Facing mounting public pressure, leaders in Beijing have declared a war on pollution, vowing to abandon a decades-old growth-at-all-costs economic model that has spoiled much of China's water, skies and soil.
The Ministry of Environmental Protection said it was seeking public feedback on whether to pass the regulation, which could include new standards on marine fuel quality and usage.
"Environmental pollution problems caused by shipping are becoming more evident," Xiong Yuehui, an official with the ministry, said in a statement on the ministry's website, adding that China had 172,600 vessels at the end of 2013.
He estimated that the shipping sector accounted for 8.4 percent of China's sulphur dioxide emissions and 11.3 percent of nitrogen oxide emissions in 2013.

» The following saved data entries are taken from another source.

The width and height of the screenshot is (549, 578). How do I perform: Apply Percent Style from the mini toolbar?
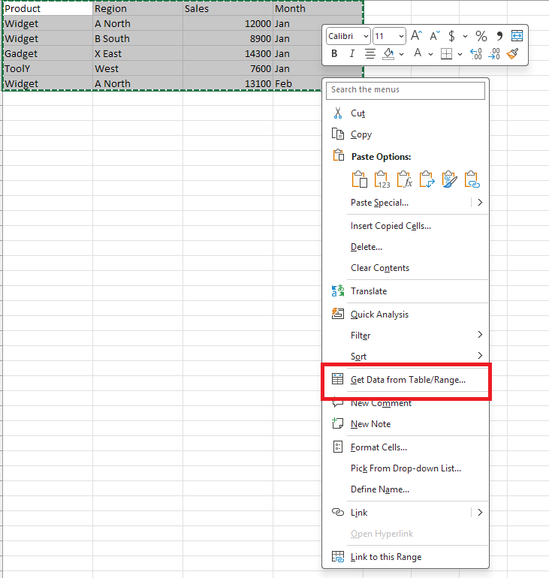coord(481,36)
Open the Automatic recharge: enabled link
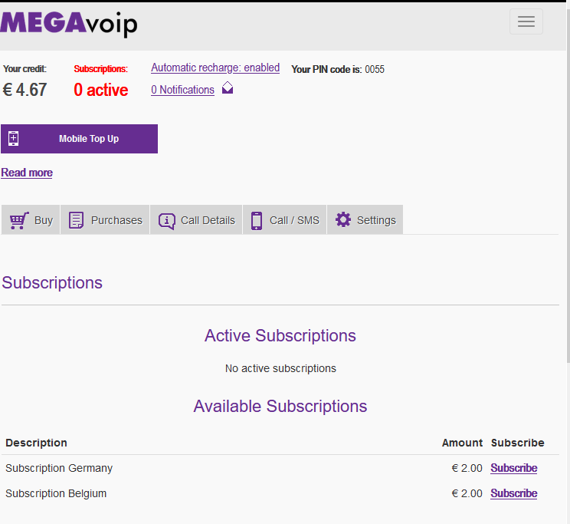The image size is (570, 524). pyautogui.click(x=215, y=68)
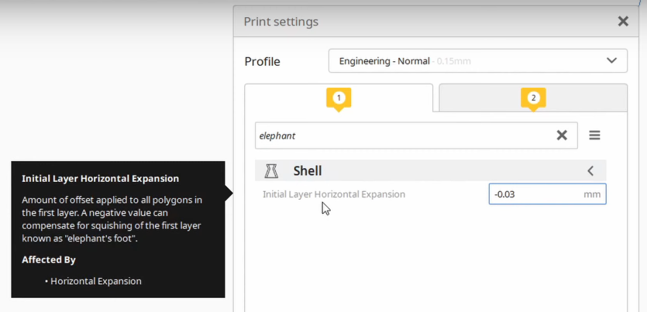
Task: Select the extruder 2 yellow badge
Action: click(533, 99)
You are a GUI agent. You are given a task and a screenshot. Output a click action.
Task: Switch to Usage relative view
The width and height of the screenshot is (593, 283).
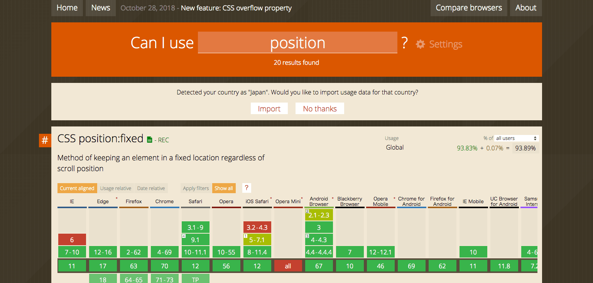(x=116, y=188)
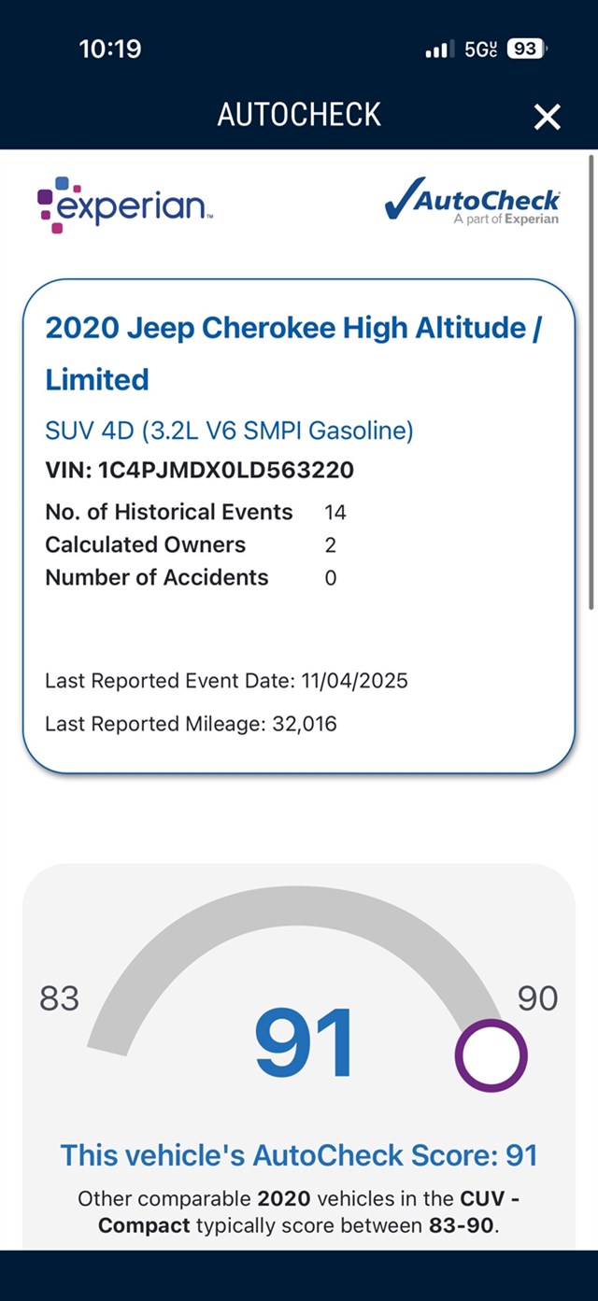Tap the cellular signal bars icon
The image size is (598, 1301).
pos(439,49)
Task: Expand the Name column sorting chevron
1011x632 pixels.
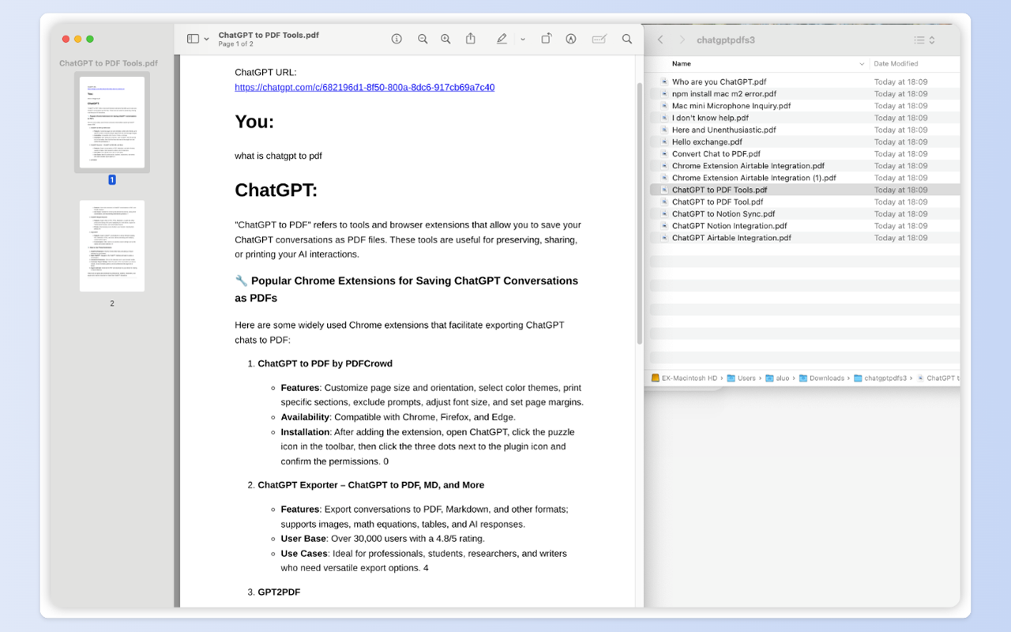Action: pos(863,63)
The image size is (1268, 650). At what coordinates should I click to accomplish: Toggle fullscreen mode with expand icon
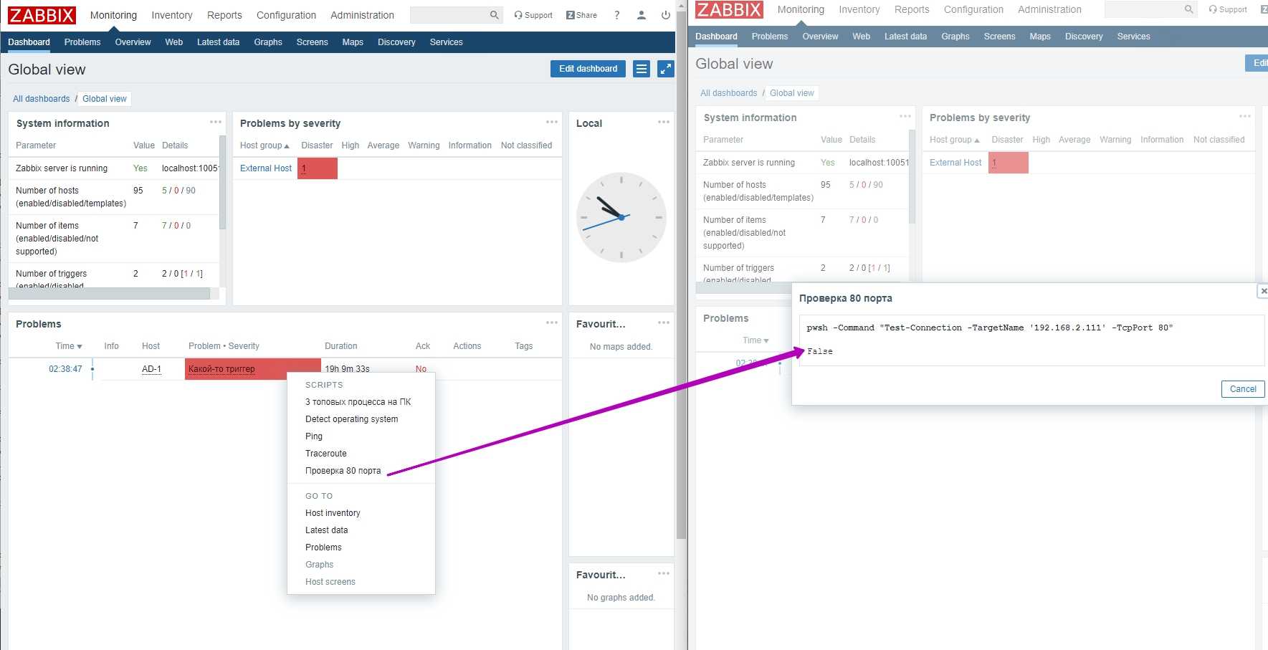click(x=665, y=69)
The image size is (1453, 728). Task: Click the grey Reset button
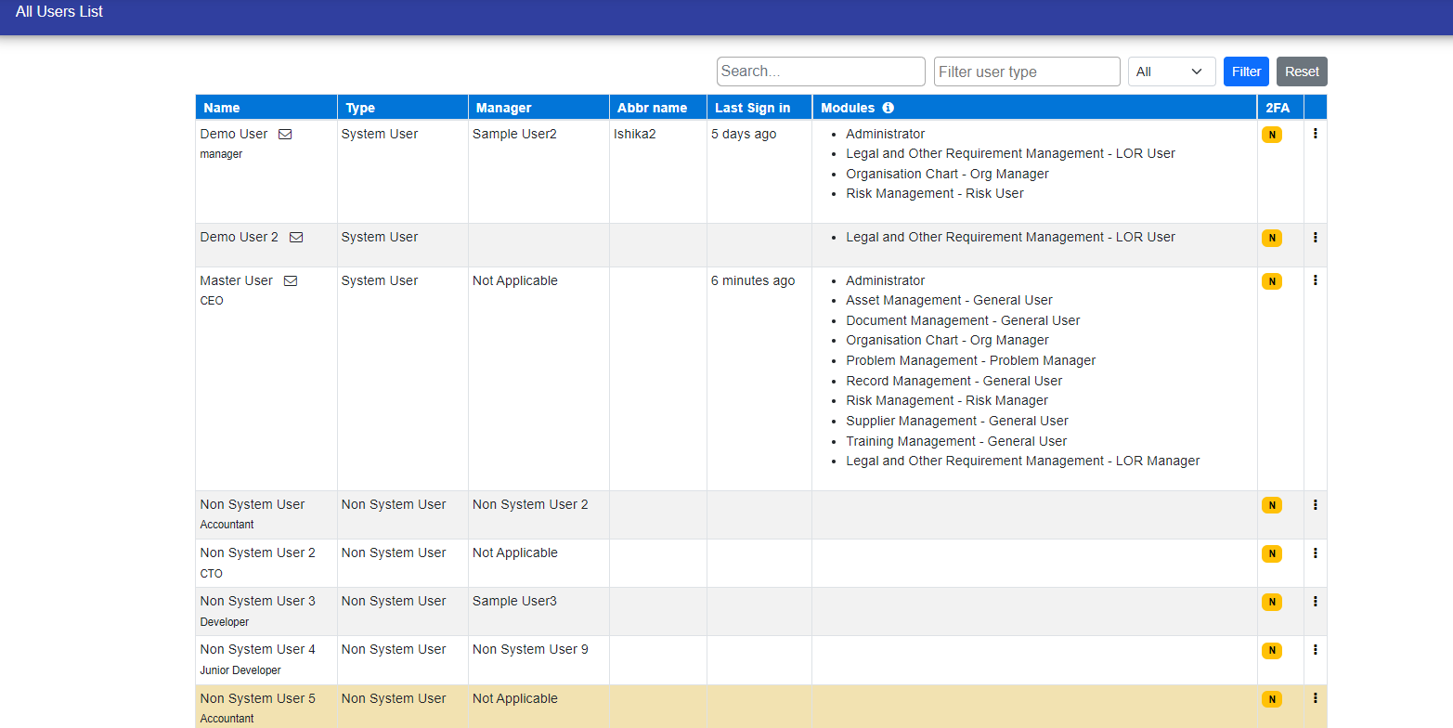click(1302, 72)
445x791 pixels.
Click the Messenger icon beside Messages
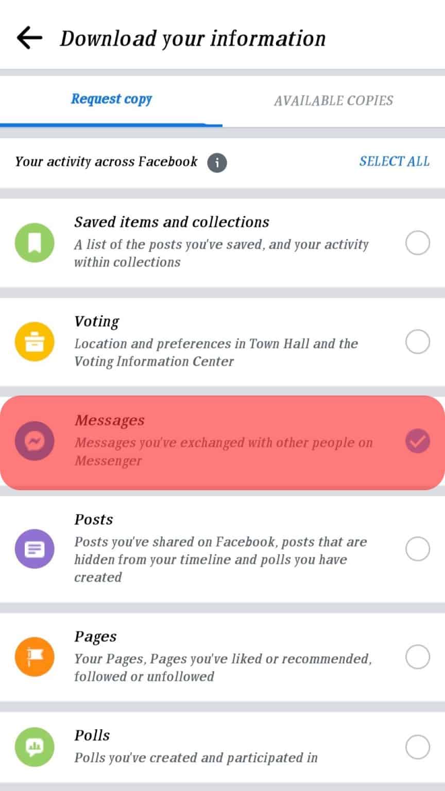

Environmental regulations for ships are overseen globally by the International Maritime Organization. But while the IMO has cut pollution with emissions controls in America and Europe, which use low-sulphur marine fuels as standard, Asia has been left untouched.
Last October, a U.S. environmental group said shipping was a significant source of air pollution in China and that one container ship along the country's coast emitted as much diesel pollution as 500,000 Chinese trucks a day.